Data Cleaning

Typically with surveys, data will be entered incorrectly by interviewers or issues with recipes are discovered only after interviews had been conducted. Hence it is likely that respondent and consumption data will need correction as a post processing step.

Dita implements an interview-set transformer, that corrects interview data based on uploaded correction files. Those correction files have following structure:

Correction24
Figure 1. Correction24
Correction YAML basic structure
respondents:
- alias: "EB_9999"
  #...
# and so on ...
foodByName:
- name: "Maiswaffeln"
  sid: "at.gd/2.0:food/02423"
# and so on ...
composites:
- coordinates:
    #...
  rename: # optional: new name or empty or omitted
  deletions:
    #...
  additions:
    #...
# and so on ...

Respondent Correction

Allows to correct defect data entered during interview such as the Respondent-Id, Sex or Date of Birth. Also allows to remove interviews from respondents, that later wished to withdraw from the survey.

Respondent correction
Figure 2. Respondent correction

Some examples:

Fixing respondent-id typo
respondents:
- alias: "EB9999"
  newAlias: "EB_9999"
Fixing respondent-data
respondents:
- alias: "EB_9999"
  dateOfBirth: 1999-11-22
  sex: MALE
Respondent withdrawal
respondents:
- alias: "EB_9999"
  withdraw: true

Consumption Correction

Food

Correcting food consumptions, that have no identifier, only a name.

Food by name correction
Figure 3. Food by name correction
Fixes food with missing identifier (having a name but no sid)
foodByName:
- name: "Maiswaffeln"
  sid: "at.gd/2.0:food/02423"

Composite

Correction of composite consumptions supports 3 basic changes:

  • Renaming of the composite consumption entry

  • ADD Ingredient:

    • requires identifier (sid) of food to add

    • requires amountGrams of food to add

    • requires facets of food to add

  • DELETE Ingredient:

    • requires identifier (sid) of food to remove

After those changes are applied, all the ingredient amounts are recalculated such that the composite’s total amount consumed stays the same (as compared to before the correction).

Composite correction
Figure 4. Composite correction
Fixes a composite consumption by deleting and adding specific ingredients
composites:
- coordinates:
    sid: "at.gd/2.0:recp/00514"
    respondentId: "EB_9999"
    interviewOrdinal: 1
    mealHourOfDay: "13:00:00"
    source: "wave1/Interview-12345.xml"
  deletions:
    # DELETE food/02280 Fond, Fleisch {assocRecp=465} 413.56g (82.71%)
  - sid: "at.gd/2.0:food/02280"
  additions:
    # ADD food/01399 Wasser, Leitung 302,72g
  - sid: "at.gd/2.0:food/01399"
    amountGrams:  302.72
    facets: ""
    # ADD food/01581 Streuwürze 6,05g
  - sid: "at.gd/2.0:food/01581"
    amountGrams:  6.05
    facets: ""
Changes a composite consumption name
composites:
- coordinates:
    sid: "at.gd/2.0:recp/00514"
    respondentId: "EB_9999"
    interviewOrdinal: 1
    mealHourOfDay: "13:00:00"
    source: "wave1/Interview-12345.xml"
  rename: "New Name"
  deletions: []
  additions: []

Consumption Identification

Composite coordinates
Figure 5. Composite coordinates

Consumption entries have no identifier per-se, so we use multiple coordinates to narrow down specific entries:

  • sid: SemanticIdentifier of the recipe in question

  • respondentId

  • interviewOrdinal

  • mealHourOfDay

  • source: path of the interview source file in question

Special care needs to be taken when uploading new interview data, as this may render those coordinates invalid. It may also render any of the above corrections invalid!

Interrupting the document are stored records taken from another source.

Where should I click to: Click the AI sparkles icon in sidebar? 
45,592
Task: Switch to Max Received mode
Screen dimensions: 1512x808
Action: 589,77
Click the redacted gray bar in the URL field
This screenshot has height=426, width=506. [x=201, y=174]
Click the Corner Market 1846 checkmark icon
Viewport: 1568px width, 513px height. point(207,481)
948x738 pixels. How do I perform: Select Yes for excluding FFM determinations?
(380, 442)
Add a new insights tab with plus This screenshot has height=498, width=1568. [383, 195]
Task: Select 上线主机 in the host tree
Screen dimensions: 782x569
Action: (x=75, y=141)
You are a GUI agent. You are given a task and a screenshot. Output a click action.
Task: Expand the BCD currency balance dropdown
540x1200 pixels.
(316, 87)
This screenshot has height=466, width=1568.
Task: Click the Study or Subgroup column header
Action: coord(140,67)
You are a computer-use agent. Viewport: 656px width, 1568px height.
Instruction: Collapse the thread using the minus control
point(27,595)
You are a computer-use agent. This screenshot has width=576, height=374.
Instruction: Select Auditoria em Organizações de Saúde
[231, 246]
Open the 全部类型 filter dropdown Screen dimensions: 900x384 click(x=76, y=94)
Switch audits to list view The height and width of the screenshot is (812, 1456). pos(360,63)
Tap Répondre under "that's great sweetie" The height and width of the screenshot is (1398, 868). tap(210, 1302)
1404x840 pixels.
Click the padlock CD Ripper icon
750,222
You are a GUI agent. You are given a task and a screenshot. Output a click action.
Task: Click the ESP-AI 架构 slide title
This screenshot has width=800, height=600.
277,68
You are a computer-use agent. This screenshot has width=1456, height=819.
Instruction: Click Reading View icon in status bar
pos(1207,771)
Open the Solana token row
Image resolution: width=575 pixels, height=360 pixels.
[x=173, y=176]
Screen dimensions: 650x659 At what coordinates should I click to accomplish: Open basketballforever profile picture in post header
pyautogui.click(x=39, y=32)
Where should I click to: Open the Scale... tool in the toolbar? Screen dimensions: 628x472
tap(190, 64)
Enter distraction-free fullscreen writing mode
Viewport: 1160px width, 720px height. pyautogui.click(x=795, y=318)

Working with multiple Correction Files

Multiple correction files can be uploaded each representing a Correction24 data structure. Dita automatically collects these into a single Correction24 object for interview data post processing.

Here are some templates:

only correcting respondents
respondents:
- alias: "EB_9999"
  #...
# and so on ...
foodByName: []
composites: []
only correcting composite consumptions
respondents: []
foodByName: []
composites:
- coordinates:
    #...
  rename: # optional: new name or empty or omitted
  deletions:
    #...
  additions:
    #...
# and so on ...